The 24-year-old, who was born in Salem, Massachusetts, and moved to New Hampshire a few years later, watched Bruins games regularly, often with his father, Mike, paying particular attention to forward Glen Murray.
Video: Sanford on entering Blues' lineup for Game 3 at home
But Mike Sanford will not be there for Zach's Stanley Cup Final debut. He had a heart attack and died while Zach was at training camp in September.
"I think about him every day," Sanford said. "This one's a little different … but it's another thing hopefully I can just turn into some good energy."
Sanford, a second-round pick (No. 61) by the Washington Capitals in the 2013 NHL Draft, was acquired by the Blues on Feb. 27, 2017, in the trade that sent defenseman Kevin Shattenkirk to the Capitals before the NHL Trade Deadline.
Shoulder surgery and a bruised lung wiped out much of the 2017-18 season for Sanford, but he played in 60 games this season with the Blues and had 20 points (eight goals, 12 assists).
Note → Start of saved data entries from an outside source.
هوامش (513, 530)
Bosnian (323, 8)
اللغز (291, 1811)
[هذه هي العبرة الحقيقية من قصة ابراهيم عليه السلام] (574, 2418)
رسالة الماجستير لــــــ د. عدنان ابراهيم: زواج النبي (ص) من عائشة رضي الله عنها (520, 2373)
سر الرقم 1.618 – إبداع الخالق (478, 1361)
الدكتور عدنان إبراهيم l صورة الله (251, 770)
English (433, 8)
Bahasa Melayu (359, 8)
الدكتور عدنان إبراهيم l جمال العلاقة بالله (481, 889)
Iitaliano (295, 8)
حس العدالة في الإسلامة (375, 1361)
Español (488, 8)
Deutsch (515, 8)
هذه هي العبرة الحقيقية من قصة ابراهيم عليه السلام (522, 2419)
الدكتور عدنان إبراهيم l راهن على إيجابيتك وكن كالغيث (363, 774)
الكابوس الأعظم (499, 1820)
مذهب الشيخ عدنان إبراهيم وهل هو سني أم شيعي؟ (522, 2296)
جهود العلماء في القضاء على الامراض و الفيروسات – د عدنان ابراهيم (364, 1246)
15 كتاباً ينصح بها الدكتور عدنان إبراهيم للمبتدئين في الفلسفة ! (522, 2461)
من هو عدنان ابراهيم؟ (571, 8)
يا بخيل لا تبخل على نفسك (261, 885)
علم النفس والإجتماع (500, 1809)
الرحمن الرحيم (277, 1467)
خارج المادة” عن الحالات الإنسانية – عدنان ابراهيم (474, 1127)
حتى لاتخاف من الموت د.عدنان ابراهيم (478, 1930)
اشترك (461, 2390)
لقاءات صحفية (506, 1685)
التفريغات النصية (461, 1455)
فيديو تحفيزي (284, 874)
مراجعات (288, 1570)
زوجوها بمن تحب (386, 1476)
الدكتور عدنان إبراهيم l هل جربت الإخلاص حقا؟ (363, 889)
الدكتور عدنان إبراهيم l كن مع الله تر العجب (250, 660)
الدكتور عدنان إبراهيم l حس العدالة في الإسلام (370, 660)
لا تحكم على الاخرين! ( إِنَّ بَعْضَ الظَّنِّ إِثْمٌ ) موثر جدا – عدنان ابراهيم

He has been used sparingly in the playoffs, with no points in three games, the last coming in the first round\ against the Winnipeg Jets on April 14.
But now he'll be playing in the Final against a team that dominated his hockey dreams for close to two decades. He says he is ready, having kept himself physically sharp with hard conditioning sessions after practice and mentally ready by taking a critical view of the games from the press box.
"It's been crazy," he said. "I always dreamed of it. I never really had an idea that any of this would happen. It's been a lot of hard work and a lot of help along the way from a lot of different people.
"I owe it all to them and to my teammates here, past teammates along the way. It's been a crazy road, all over the place, but I'm pretty happy where I am now."